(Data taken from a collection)
^^^^^^^^^^^^^^^^
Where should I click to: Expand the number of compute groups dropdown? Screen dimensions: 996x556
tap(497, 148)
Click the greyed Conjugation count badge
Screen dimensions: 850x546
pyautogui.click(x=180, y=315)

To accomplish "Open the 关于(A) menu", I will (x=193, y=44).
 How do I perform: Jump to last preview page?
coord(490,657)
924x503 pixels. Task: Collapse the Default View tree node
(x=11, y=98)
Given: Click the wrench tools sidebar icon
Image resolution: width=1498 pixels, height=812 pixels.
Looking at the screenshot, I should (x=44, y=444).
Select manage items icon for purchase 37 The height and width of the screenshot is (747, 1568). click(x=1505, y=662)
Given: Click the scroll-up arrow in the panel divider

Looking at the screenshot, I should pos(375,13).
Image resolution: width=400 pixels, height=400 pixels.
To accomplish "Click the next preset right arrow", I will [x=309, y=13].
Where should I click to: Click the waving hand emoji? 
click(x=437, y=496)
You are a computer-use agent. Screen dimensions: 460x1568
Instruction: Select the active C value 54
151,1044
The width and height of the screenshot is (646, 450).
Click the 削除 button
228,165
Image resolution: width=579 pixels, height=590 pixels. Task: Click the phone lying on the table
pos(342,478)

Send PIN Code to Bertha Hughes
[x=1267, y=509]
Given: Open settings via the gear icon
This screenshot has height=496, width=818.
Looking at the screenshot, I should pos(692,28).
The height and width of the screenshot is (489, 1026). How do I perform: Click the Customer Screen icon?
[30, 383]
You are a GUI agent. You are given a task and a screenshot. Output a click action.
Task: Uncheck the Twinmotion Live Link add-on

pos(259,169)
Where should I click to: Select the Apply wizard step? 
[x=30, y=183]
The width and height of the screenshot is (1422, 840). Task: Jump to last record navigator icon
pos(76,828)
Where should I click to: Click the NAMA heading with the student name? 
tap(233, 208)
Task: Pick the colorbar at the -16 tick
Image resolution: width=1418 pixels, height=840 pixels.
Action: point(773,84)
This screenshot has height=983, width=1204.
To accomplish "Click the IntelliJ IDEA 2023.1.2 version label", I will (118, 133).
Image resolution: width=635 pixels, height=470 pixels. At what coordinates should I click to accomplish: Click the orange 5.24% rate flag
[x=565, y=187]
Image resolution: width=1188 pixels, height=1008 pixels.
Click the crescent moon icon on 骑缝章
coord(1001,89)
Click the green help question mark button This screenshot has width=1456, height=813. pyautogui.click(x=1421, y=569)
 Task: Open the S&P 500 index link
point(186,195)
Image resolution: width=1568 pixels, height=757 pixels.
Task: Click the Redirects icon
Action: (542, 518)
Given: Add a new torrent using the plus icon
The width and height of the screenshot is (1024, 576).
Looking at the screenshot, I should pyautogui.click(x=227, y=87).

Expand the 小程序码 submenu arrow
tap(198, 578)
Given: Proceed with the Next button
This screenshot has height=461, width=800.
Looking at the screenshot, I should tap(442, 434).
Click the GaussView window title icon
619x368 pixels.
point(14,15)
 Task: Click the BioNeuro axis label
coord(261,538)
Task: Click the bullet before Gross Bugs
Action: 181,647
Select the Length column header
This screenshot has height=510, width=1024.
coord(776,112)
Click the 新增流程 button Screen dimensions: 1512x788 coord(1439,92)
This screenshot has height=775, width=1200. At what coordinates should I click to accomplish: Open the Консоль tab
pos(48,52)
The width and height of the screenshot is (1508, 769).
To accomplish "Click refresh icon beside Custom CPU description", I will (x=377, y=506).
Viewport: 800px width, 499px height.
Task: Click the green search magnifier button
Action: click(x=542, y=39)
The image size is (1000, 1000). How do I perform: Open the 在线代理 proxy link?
^^^^^^^^^^^^^^^^
TASK TO COMPLETE
Quote the whole listing above verbatim, line for line.

EXERCISE RESPONSE
Where should I click to: Expand the number of compute groups dropdown? Screen dimensions: 996x556
tap(497, 148)
Click the greyed Conjugation count badge
Screen dimensions: 850x546
pyautogui.click(x=180, y=315)

To accomplish "Open the 关于(A) menu", I will (x=193, y=44).
 How do I perform: Jump to last preview page?
coord(490,657)
924x503 pixels. Task: Collapse the Default View tree node
(x=11, y=98)
Given: Click the wrench tools sidebar icon
Image resolution: width=1498 pixels, height=812 pixels.
Looking at the screenshot, I should (x=44, y=444).
Select manage items icon for purchase 37 The height and width of the screenshot is (747, 1568). click(x=1505, y=662)
Given: Click the scroll-up arrow in the panel divider

Looking at the screenshot, I should pos(375,13).
Image resolution: width=400 pixels, height=400 pixels.
To accomplish "Click the next preset right arrow", I will [x=309, y=13].
Where should I click to: Click the waving hand emoji? 
click(x=437, y=496)
You are a computer-use agent. Screen dimensions: 460x1568
Instruction: Select the active C value 54
151,1044
The width and height of the screenshot is (646, 450).
Click the 削除 button
228,165
Image resolution: width=579 pixels, height=590 pixels. Task: Click the phone lying on the table
pos(342,478)

Send PIN Code to Bertha Hughes
[x=1267, y=509]
Given: Open settings via the gear icon
This screenshot has height=496, width=818.
Looking at the screenshot, I should pos(692,28).
The height and width of the screenshot is (489, 1026). How do I perform: Click the Customer Screen icon?
[30, 383]
You are a GUI agent. You are given a task and a screenshot. Output a click action.
Task: Uncheck the Twinmotion Live Link add-on

pos(259,169)
Where should I click to: Select the Apply wizard step? 
[x=30, y=183]
The width and height of the screenshot is (1422, 840). Task: Jump to last record navigator icon
pos(76,828)
Where should I click to: Click the NAMA heading with the student name? 
tap(233, 208)
Task: Pick the colorbar at the -16 tick
Image resolution: width=1418 pixels, height=840 pixels.
Action: point(773,84)
This screenshot has height=983, width=1204.
To accomplish "Click the IntelliJ IDEA 2023.1.2 version label", I will (118, 133).
Image resolution: width=635 pixels, height=470 pixels. At what coordinates should I click to accomplish: Click the orange 5.24% rate flag
[x=565, y=187]
Image resolution: width=1188 pixels, height=1008 pixels.
Click the crescent moon icon on 骑缝章
coord(1001,89)
Click the green help question mark button This screenshot has width=1456, height=813. pyautogui.click(x=1421, y=569)
 Task: Open the S&P 500 index link
point(186,195)
Image resolution: width=1568 pixels, height=757 pixels.
Task: Click the Redirects icon
Action: (542, 518)
Given: Add a new torrent using the plus icon
The width and height of the screenshot is (1024, 576).
Looking at the screenshot, I should pyautogui.click(x=227, y=87).

Expand the 小程序码 submenu arrow
tap(198, 578)
Given: Proceed with the Next button
This screenshot has height=461, width=800.
Looking at the screenshot, I should tap(442, 434).
Click the GaussView window title icon
619x368 pixels.
point(14,15)
 Task: Click the BioNeuro axis label
coord(261,538)
Task: Click the bullet before Gross Bugs
Action: 181,647
Select the Length column header
This screenshot has height=510, width=1024.
coord(776,112)
Click the 新增流程 button Screen dimensions: 1512x788 coord(1439,92)
This screenshot has height=775, width=1200. At what coordinates should I click to accomplish: Open the Консоль tab
pos(48,52)
The width and height of the screenshot is (1508, 769).
To accomplish "Click refresh icon beside Custom CPU description", I will (x=377, y=506).
Viewport: 800px width, 499px height.
Task: Click the green search magnifier button
Action: click(x=542, y=39)
The image size is (1000, 1000). How do I perform: Open the 在线代理 proxy link?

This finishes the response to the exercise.